Pull out each line of the data that includes the word "agent".

Dataset excerpts:
□ □ □ □ □
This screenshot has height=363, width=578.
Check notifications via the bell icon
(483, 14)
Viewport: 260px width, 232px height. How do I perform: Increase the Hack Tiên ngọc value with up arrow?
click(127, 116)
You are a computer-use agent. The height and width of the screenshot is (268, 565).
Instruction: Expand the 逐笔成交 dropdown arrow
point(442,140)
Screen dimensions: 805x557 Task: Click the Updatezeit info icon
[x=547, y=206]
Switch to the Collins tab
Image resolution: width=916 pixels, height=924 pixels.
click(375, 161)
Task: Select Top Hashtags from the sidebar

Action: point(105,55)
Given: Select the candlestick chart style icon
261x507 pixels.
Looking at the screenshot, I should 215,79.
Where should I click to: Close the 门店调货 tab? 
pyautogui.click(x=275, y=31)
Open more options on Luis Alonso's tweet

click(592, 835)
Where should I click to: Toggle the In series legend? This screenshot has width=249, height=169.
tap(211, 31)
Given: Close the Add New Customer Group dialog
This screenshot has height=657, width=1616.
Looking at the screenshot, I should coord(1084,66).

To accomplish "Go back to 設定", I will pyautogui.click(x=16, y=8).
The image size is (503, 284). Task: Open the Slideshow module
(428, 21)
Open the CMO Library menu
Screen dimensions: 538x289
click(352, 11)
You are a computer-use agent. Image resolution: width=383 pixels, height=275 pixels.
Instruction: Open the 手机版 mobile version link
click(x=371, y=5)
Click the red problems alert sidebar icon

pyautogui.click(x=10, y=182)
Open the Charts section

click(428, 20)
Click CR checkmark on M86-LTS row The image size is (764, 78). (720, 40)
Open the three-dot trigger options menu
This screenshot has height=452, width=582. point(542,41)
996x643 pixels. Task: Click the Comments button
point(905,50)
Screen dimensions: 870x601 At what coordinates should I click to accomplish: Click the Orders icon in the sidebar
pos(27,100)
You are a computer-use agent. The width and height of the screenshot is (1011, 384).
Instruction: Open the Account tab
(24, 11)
□ □ □ □ □
Expected output ::
You are a computer-use agent. The height and width of the screenshot is (268, 565).
You are a computer-use agent. Image resolution: width=383 pixels, height=275 pixels.
You are a computer-use agent. The width and height of the screenshot is (1011, 384).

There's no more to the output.